Differences between Teradata optimizer and actual SQL performance
We have a situation where we have a query that the explain plan says should take .56 seconds. The actual query performance ranges from 40 seconds to a couple of minutes. Can anyone make a suggestion as to why there is such a big difference between what the optimizer thinks and what is actually going on? We have collected statistics, etc.

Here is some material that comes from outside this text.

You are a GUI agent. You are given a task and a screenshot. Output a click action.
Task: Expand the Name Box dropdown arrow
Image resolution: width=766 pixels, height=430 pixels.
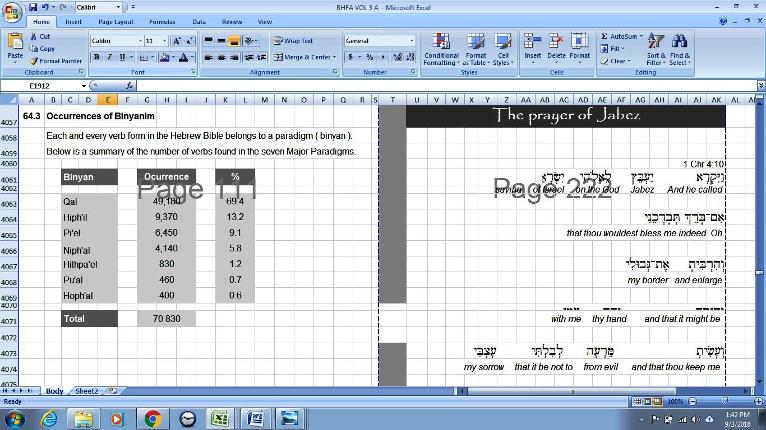coord(81,86)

We are on TD 12.
Query and explain plan below.
SELECT DISTINCT PRSN_GLOBAL_V.EPR_GRP_D.EPR_NBR, PRSN_GLOBAL_V.EPR_GRP_D.EPR_NME FROM PRSN_GLOBAL_V.EPR_GRP_D, PRSN_GLOBAL_V.AGY_CSR_FST_SRV_D WHERE ( PRSN_GLOBAL_V.AGY_CSR_FST_SRV_D.EPR_PTY_KEY=PRSN_GLOBAL_V.EPR_GRP_D.EPR_PTY_KEY ) ORDER BY 2
1) First, we lock PRSN_MAT_T.EPR_GRP_D in view PRSN_GLOBAL_V.EPR_GRP_D for access, and we lock PRSN_MAT_T.AGY_CSR_FST_SRV_D in view PRSN_GLOBAL_V.AGY_CSR_FST_SRV_D for access. 2) Next, we do an all-AMPs JOIN step from PRSN_MAT_T.EPR_GRP_D in view PRSN_GLOBAL_V.EPR_GRP_D by way of a RowHash match scan with no residual conditions, which is joined to PRSN_MAT_T.AGY_CSR_FST_SRV_D in view PRSN_GLOBAL_V.AGY_CSR_FST_SRV_D by way of a RowHash match scan with no residual conditions. PRSN_MAT_T.EPR_GRP_D and PRSN_MAT_T.AGY_CSR_FST_SRV_D are joined using a merge join, with a join condition of ("PRSN_MAT_T.AGY_CSR_FST_SRV_D.EPR_PTY_KEY = PRSN_MAT_T.EPR_GRP_D.EPR_PTY_KEY"). The result goes into Spool 3 (group_amps), which is redistributed by the hash code of ( PRSN_MAT_T.EPR_GRP_D.EPR_NBR, PRSN_MAT_T.EPR_GRP_D.EPR_NME) to all AMPs. Then we do a SORT to order Spool 3 by the sort key in spool field1 eliminating duplicate rows. The size of Spool 3 is estimated with low confidence to be 20,513 rows (4,512,860 bytes). The estimated time for this step is 0.56 seconds. 3) Finally, we send out an END TRANSACTION step to all AMPs involved in processing the request. -> The contents of Spool 3 are sent back to the user as the result of statement 1. The total estimated time is 0.56 seconds.
Re: Differences between Teradata optimizer and actual SQL performance
Elapsed time or user experienced time is affected by other factors such as TDWM/TASM, network latency, and other activity on the system. I've seen queries fluctuate dramatically from one run to the next based on these factors. A more accurate and consistent way to measure query performance is to look at the CPU utilization of that query. This can be found in DBQL data.
My understanding is that the CPU time in the DBQL tables is supposed to more closely reflect the estimated time in the explain plan, although it's not always a 100% match.